▶ WORK INSTRUCTIONS
Starting at the line in the data below that contains "The width and" and running through the end of the data, render each line as one string in a JSON list, skipping blank lines. Leave the pictures out of the answer.

▶ DATA FOR THIS TASK
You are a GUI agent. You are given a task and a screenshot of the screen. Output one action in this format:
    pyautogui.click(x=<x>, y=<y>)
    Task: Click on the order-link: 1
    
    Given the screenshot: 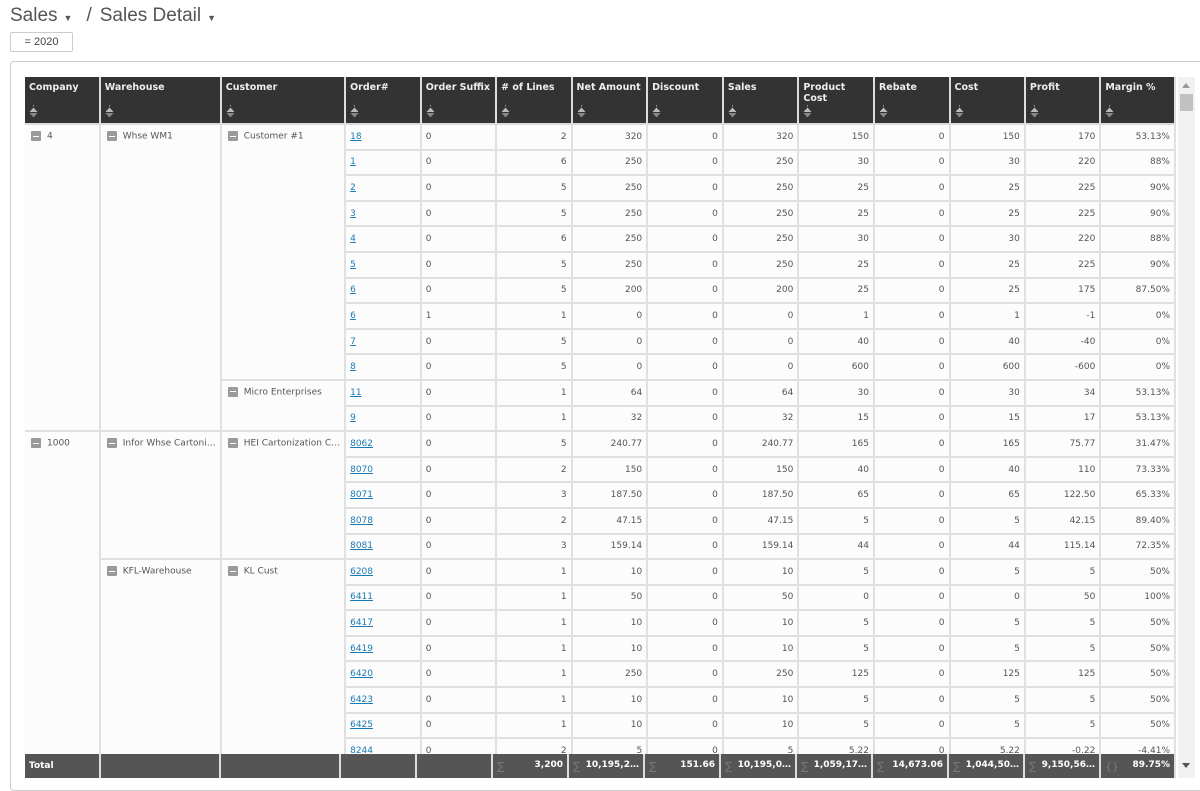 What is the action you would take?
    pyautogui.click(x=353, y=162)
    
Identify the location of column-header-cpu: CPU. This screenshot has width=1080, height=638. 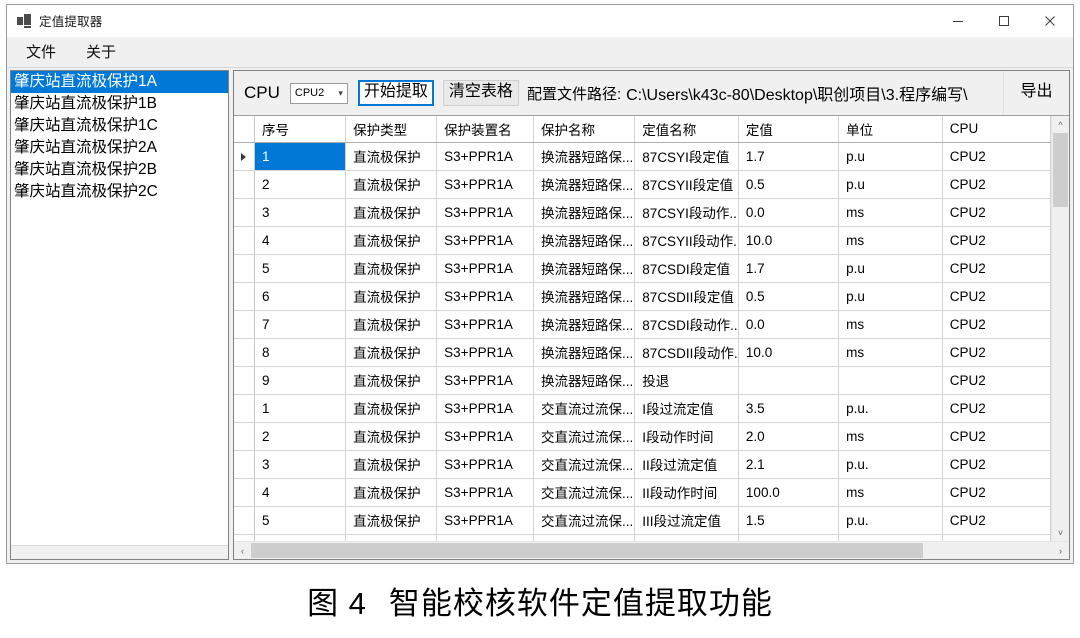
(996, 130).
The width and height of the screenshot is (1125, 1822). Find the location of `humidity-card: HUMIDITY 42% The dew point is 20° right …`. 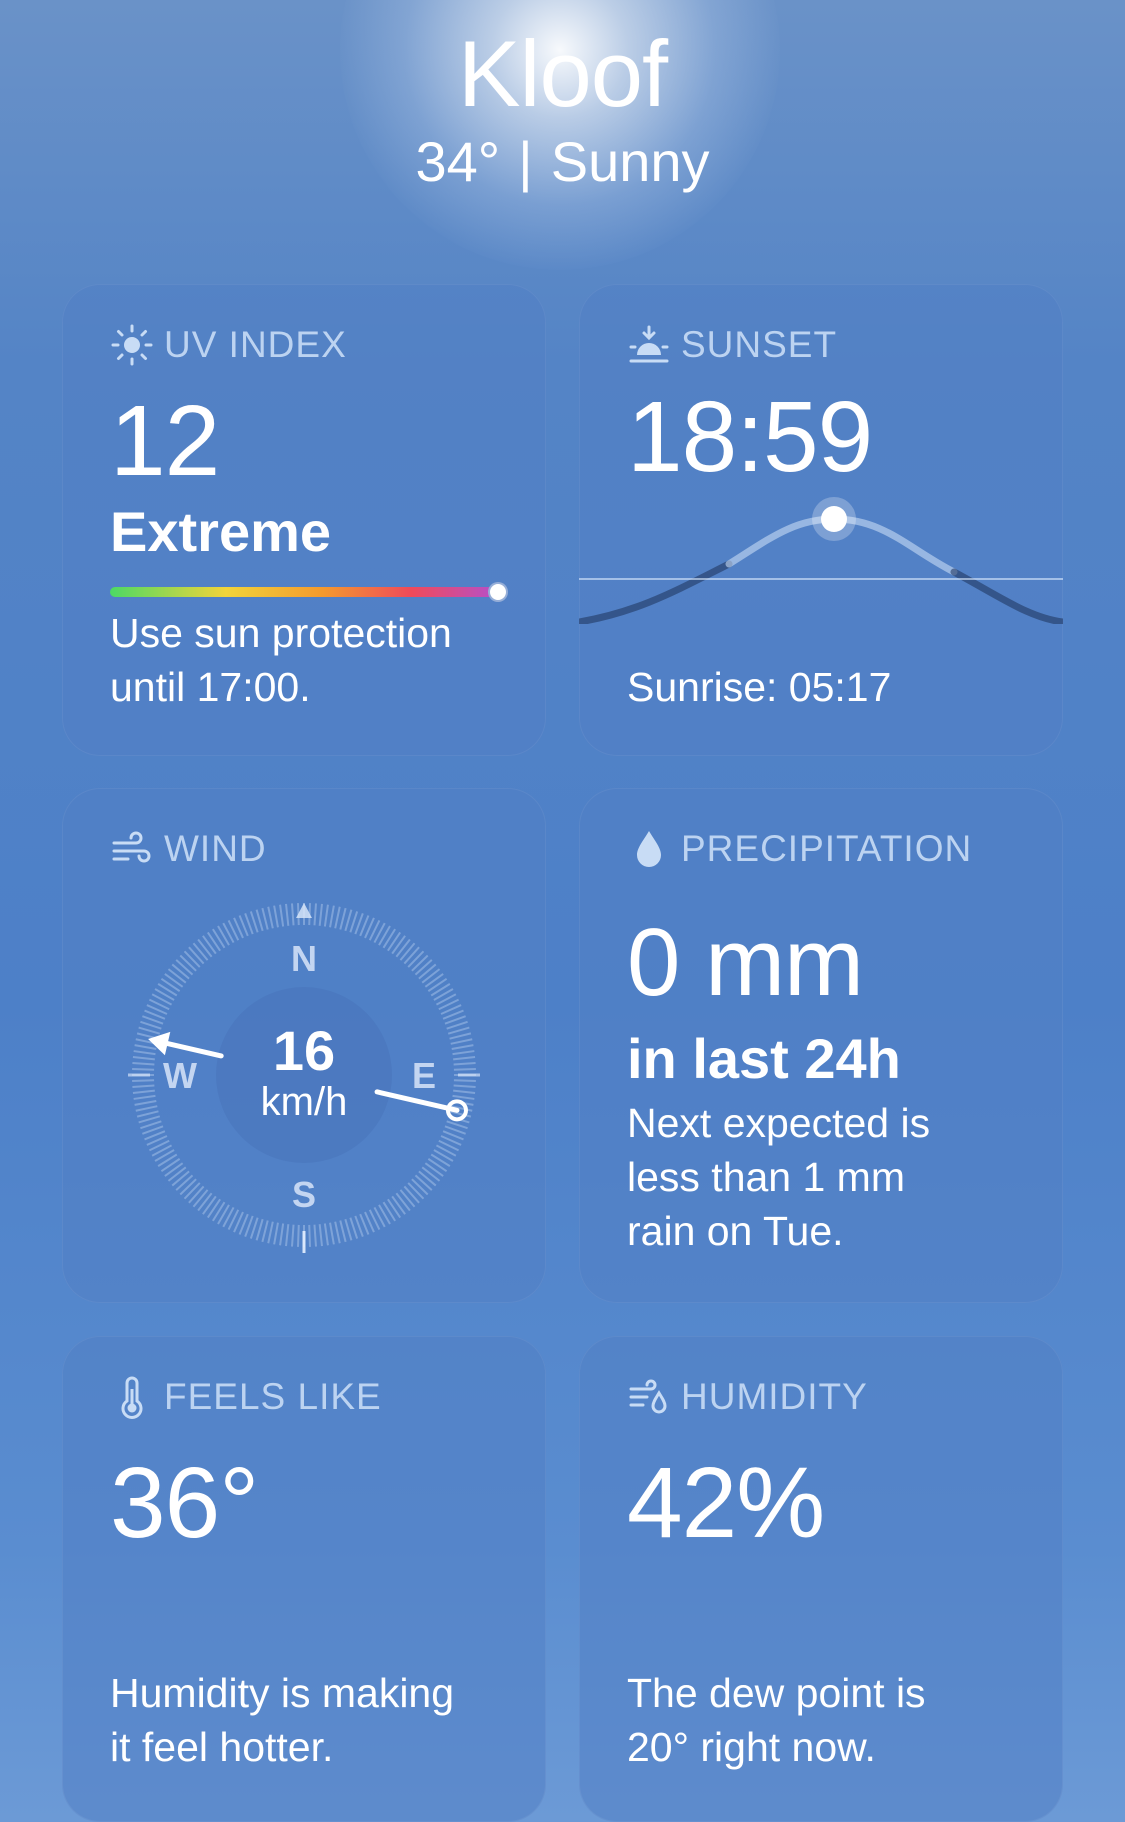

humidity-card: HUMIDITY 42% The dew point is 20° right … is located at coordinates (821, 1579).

▶ RESPONSE AREA
[
  "The width and height of the screenshot is (1125, 1822). Find the location of `humidity-card: HUMIDITY 42% The dew point is 20° right …`. ",
  "humidity-card: HUMIDITY 42% The dew point is 20° right … is located at coordinates (821, 1579)."
]